Esperançar é preciso

Um novo Rio Grande do Sul vai ter que ser esperançado. Assim como outras partes do Brasil e do mundo também precisam ser sonhadas, coletivamente

Crédito: Fast Company Brasil

Paula Englert 3 minutos de leitura

"É preciso ter esperança, mas ter esperança do verbo esperançar; porque tem gente que tem esperança do verbo esperar. E esperança do verbo esperar não é esperança, é espera. Esperançar é se levantar, esperançar é ir atrás, esperançar é construir, esperançar é não desistir! Esperançar é levar adiante, esperançar é juntar-se com outros para fazer de outro modo...”

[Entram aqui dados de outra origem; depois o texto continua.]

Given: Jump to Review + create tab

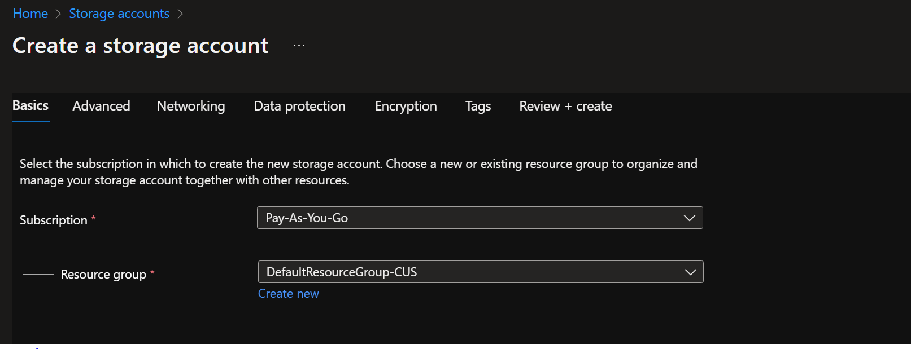Looking at the screenshot, I should click(x=565, y=106).
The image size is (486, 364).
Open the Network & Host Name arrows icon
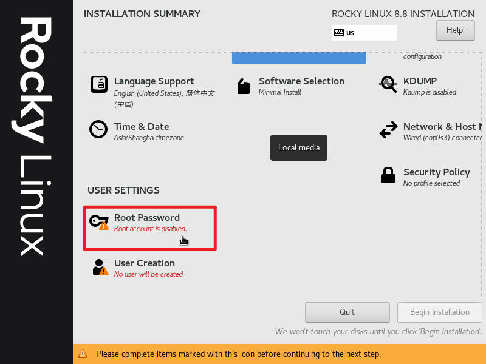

Paulo Freire - Pedagogia da esperança: um reencontro com a pedagogia do oprimido

Nasci no Rio Grande do Sul. A terra por onde chegamos e na qual pisamos neste mundo pela primeira vez virou água. Onde pisávamos firme e forte, de repente, afundamos sem dó.

E, nesta terra toda encharcada, sinto todos nós, gaúchos, submersos, afogados, desnorteados. Logicamente, sei que o Brasil e muitos no mundo estão vinculados conosco, empáticos, presentes, atuantes e solidários.

Mas a sensação de ver a terra que nos é mais íntima, mais segura, mais próxima, mais visceral, casa das nossas memórias de infância, debaixo d'água, é absolutamente dilacerante.

É por isso tudo, e por cada pedacinho, que precisamos esperançar. Em uma conversa no meio deste caos com a talentosa psicóloga gaúcha e amiga querida, Luciane Paim, falamos sobre este lugar de esperançar. Conceito de Paulo Freire que ela vem estudando e trabalhando na intersecção com a área de psicanálise. Conjugar a esperança em verbo se faz mais fundamental do que nunca neste momento.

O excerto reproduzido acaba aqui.